**Challenge:**
Which of the rows below contain the string "height", with case taken into account? Pull out each such row and copy it in full.

**Records for this task:**
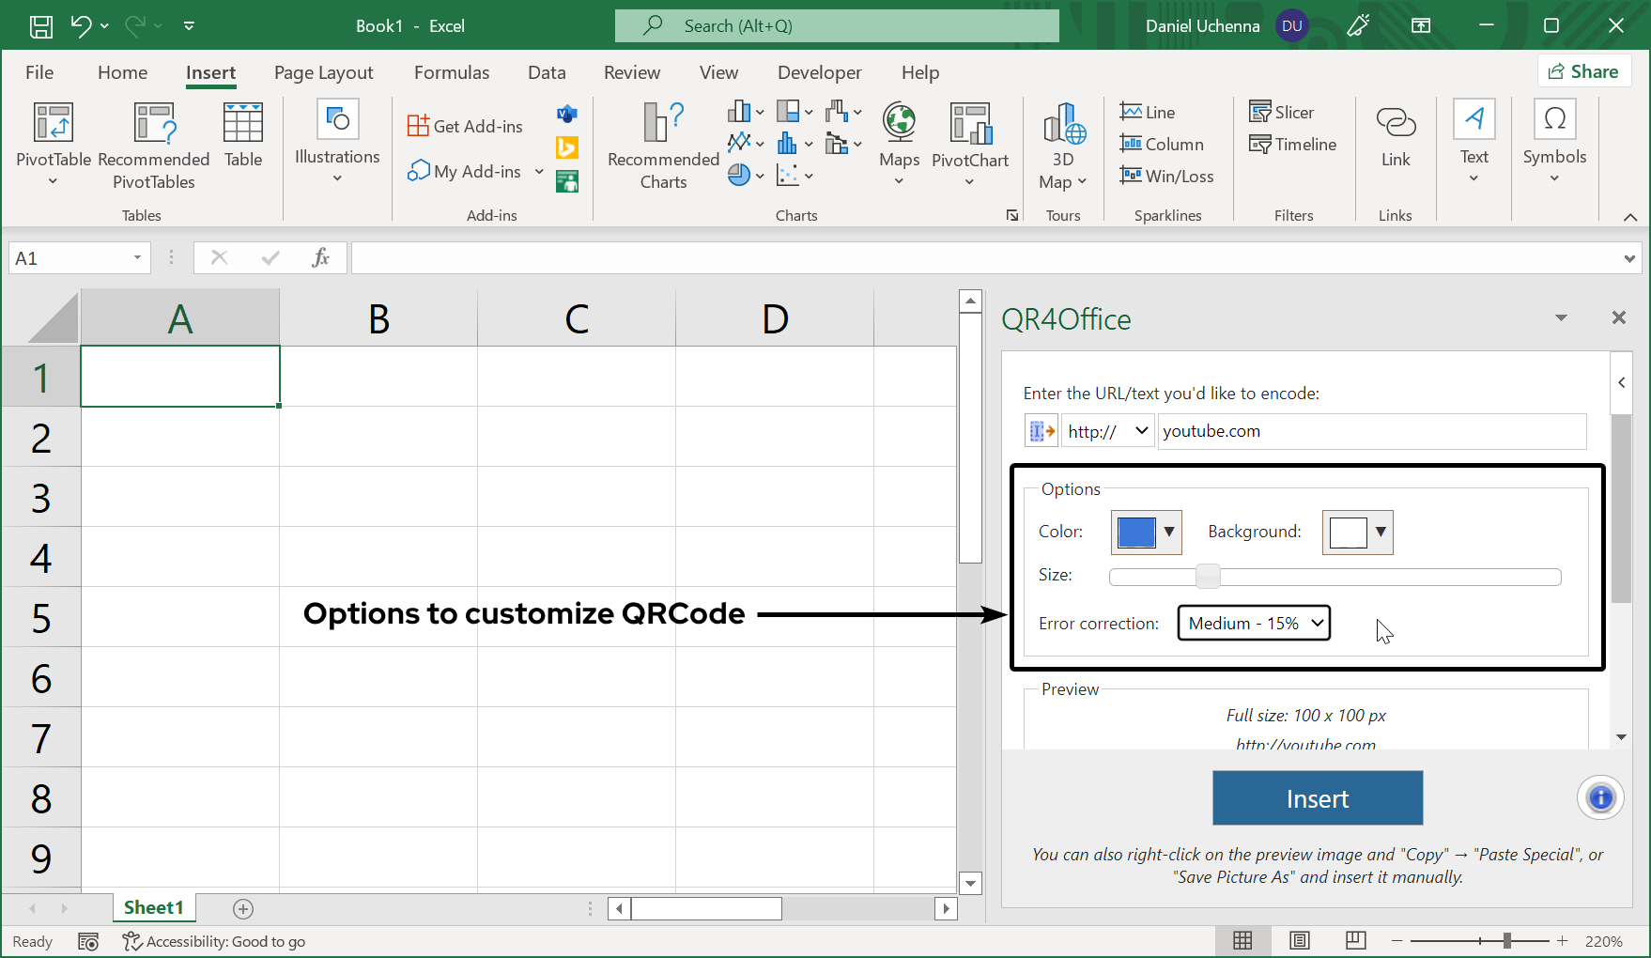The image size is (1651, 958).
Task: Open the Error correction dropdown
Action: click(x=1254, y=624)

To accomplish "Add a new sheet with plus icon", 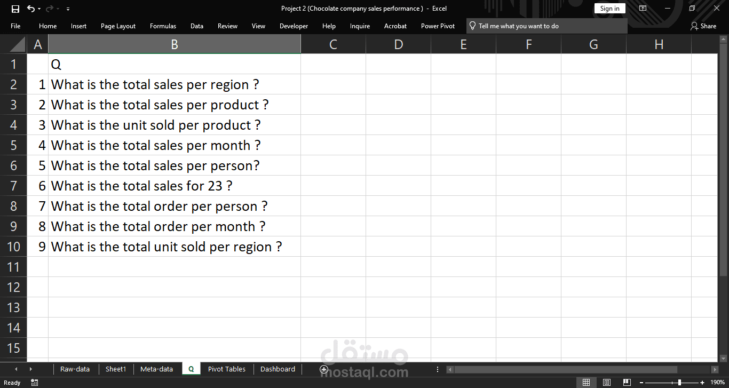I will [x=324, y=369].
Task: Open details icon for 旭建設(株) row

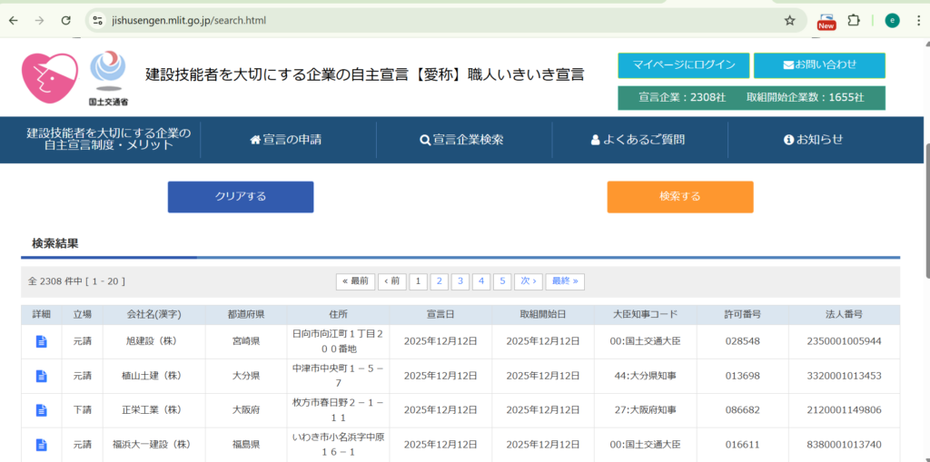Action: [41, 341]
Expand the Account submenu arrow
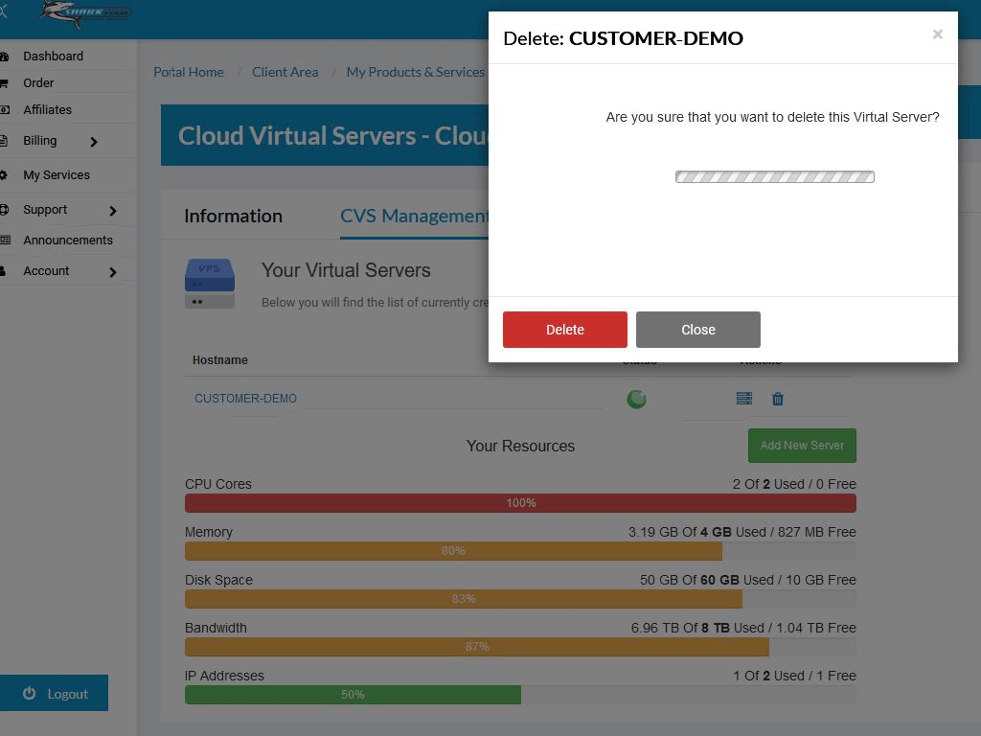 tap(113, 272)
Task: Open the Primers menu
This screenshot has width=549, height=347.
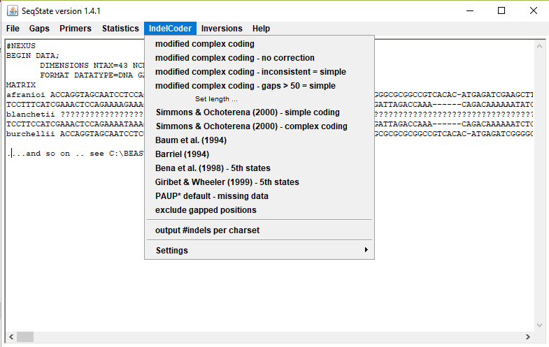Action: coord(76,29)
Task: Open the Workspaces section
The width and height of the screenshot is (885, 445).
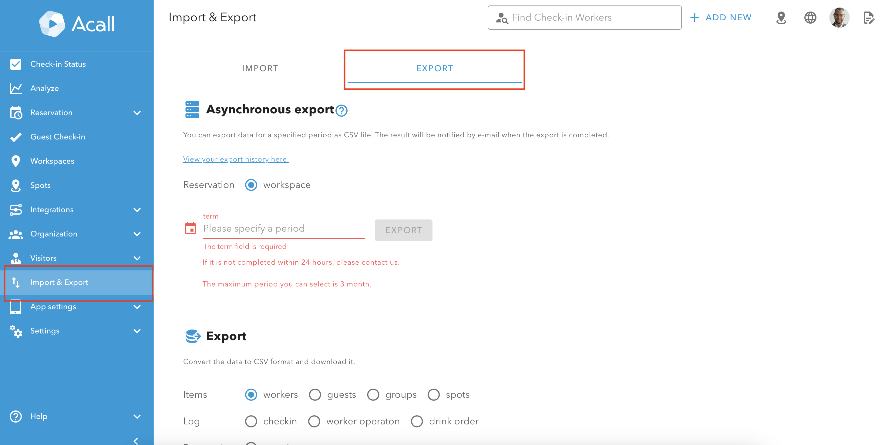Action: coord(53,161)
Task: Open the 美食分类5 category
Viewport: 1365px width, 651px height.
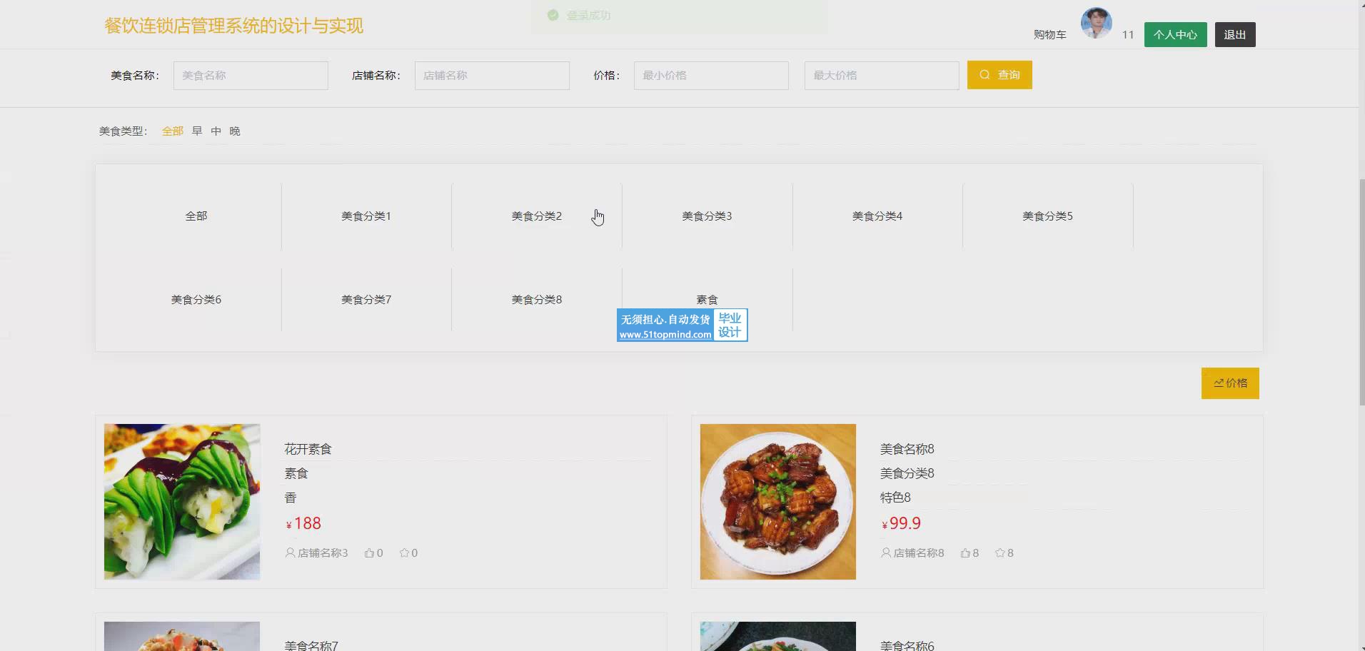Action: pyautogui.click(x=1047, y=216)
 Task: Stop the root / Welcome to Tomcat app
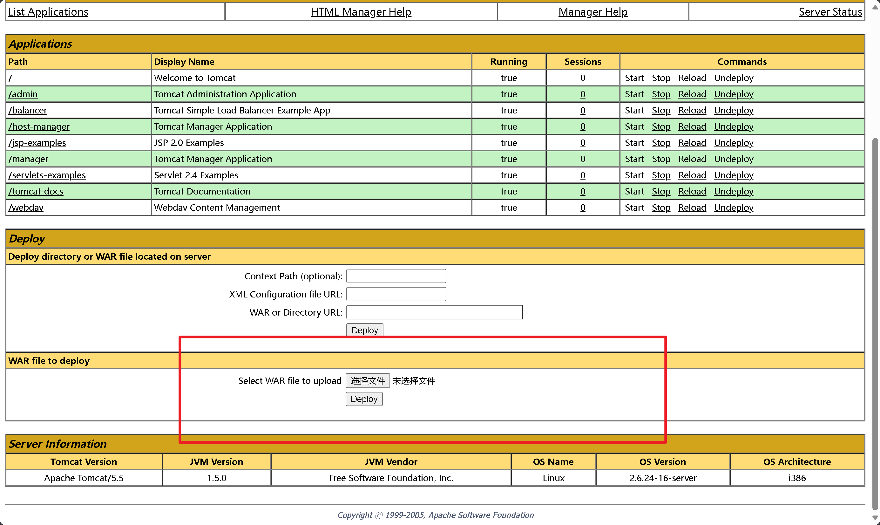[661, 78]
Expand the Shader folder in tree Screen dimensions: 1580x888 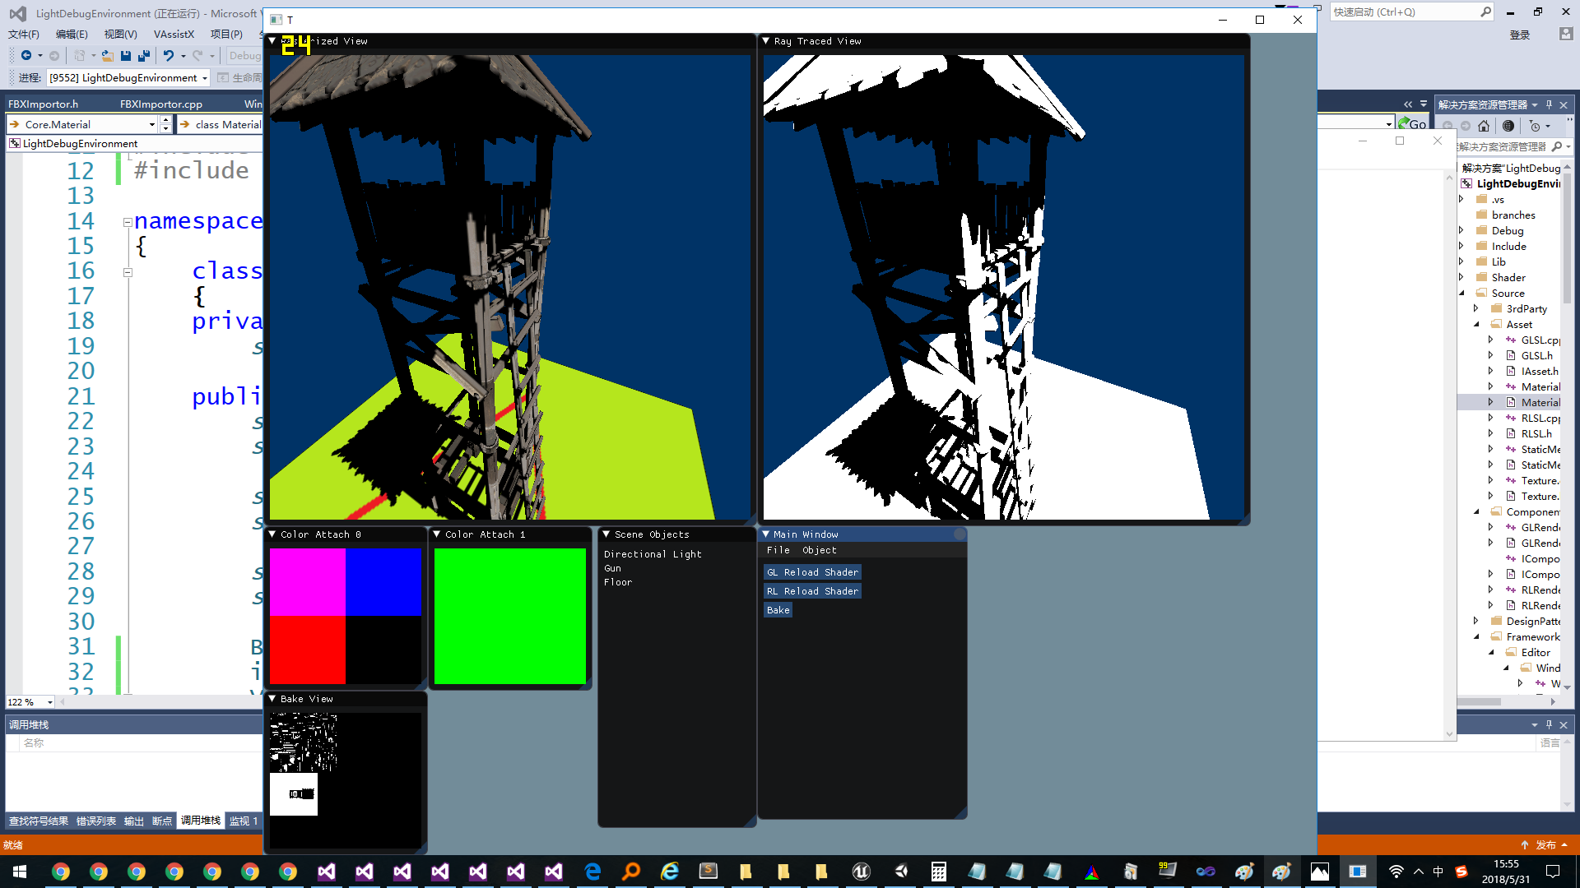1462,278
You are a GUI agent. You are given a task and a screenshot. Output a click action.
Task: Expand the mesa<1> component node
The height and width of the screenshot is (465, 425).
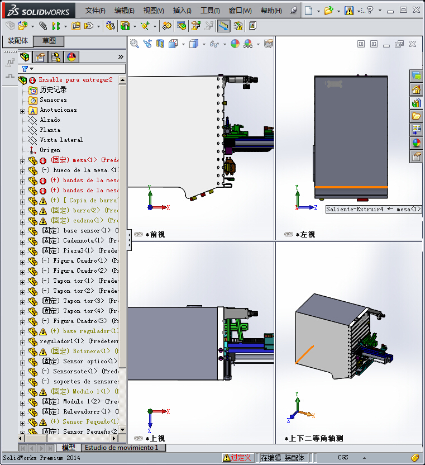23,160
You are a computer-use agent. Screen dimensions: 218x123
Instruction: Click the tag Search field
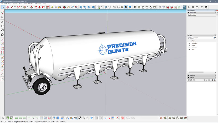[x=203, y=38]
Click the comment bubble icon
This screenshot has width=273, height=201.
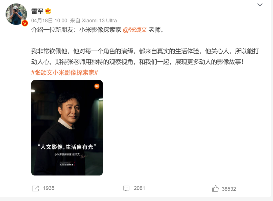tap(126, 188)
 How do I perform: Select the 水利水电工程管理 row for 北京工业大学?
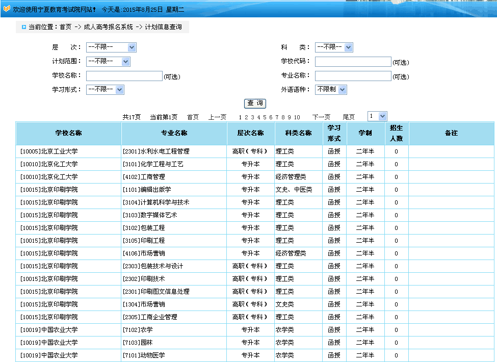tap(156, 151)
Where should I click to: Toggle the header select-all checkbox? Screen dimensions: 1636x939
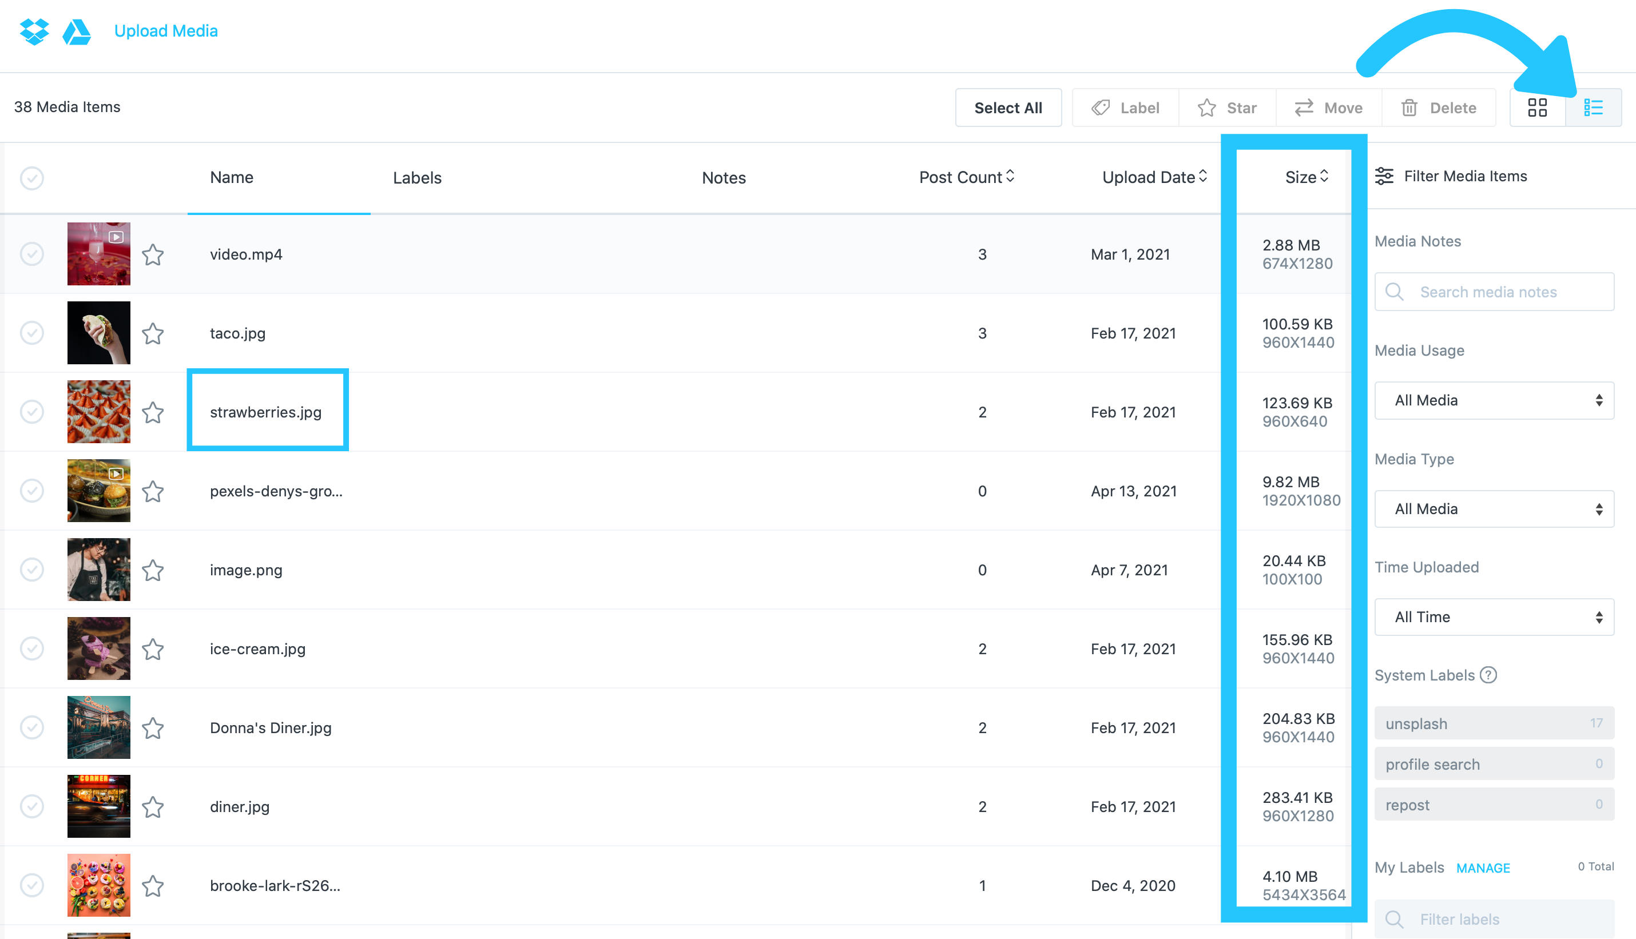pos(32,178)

**Output for this exercise:**
This screenshot has width=549, height=347.
The width and height of the screenshot is (885, 445).
Viewport: 1365px width, 651px height.
The height and width of the screenshot is (465, 425).
This screenshot has width=273, height=201.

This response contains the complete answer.